Jetzt geht die Sommerfestival-Saison los, wo ich vielfach dabei sein darf. Ein bekannter Kollege sagte neulich zu mir: Weißt du, was das Faszinierende an dir ist? Du hattest kein aktuelles Album am Start und warst und bist trotzdem immer überall dabei. Das war ein Kompliment für mich, weil ich das selber gar nicht so wahrgenommen habe und jetzt kommt ja etwas Neues. Der Live-Bereich lief bisher immer gut, jetzt werden die TV Shows wieder mehr. Das ist meine Aufgabe und Chance, den Menschen, die mich vllt. nicht mehr auf dem Radar hatten, zu zeigen, dass ich noch da bin. Anders aussehend, aber „live und in Farbe“. Ich weiß natürlich, dass der Mensch ein Gewohnheitstier ist, das Zeit braucht, sich an den „normalen“ Julian zu gewöhnen.
Denkt ihr auch in Richtung eigene Club-Tour?

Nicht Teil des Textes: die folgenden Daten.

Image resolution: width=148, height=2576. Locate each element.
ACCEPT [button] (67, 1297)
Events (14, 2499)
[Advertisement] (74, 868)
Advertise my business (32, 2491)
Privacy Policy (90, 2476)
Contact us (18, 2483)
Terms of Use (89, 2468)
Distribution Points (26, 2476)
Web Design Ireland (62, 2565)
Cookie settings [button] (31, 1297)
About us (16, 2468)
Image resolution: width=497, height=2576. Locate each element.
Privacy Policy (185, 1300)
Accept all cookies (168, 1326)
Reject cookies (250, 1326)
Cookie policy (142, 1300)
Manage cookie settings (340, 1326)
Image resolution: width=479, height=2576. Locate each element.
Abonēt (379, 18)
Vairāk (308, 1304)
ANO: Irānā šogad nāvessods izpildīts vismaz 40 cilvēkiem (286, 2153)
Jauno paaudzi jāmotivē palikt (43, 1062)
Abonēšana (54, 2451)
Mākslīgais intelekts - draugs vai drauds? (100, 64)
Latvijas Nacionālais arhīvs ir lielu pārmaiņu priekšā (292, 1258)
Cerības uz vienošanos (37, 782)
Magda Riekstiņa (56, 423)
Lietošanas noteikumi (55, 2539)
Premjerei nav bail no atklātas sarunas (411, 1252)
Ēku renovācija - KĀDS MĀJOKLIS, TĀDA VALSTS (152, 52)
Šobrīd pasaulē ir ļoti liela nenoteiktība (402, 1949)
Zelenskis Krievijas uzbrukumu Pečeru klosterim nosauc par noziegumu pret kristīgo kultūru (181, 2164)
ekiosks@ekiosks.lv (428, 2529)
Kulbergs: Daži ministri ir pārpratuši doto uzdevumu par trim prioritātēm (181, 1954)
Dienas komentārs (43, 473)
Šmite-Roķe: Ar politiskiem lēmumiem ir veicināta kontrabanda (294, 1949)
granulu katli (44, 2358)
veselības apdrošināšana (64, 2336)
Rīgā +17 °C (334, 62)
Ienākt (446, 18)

Natürlich ist das ein Traum. Mit einem einzigen veröffentlichen Album bisher, wollte ich das nicht machen. 50 Minuten eigene Lieder und dann nur noch Cover? Das geht natürlich – aber ich möchte lieber die Möglichkeit haben, 1 ½ Stunden eigenes Programm zu präsentieren, Geschichten zu erzählen. Jetzt muss „Ohne Limit“ erst einmal kommen und dann geht es Schritt für Schritt weiter.
Vielen Dank für das tolle Interview!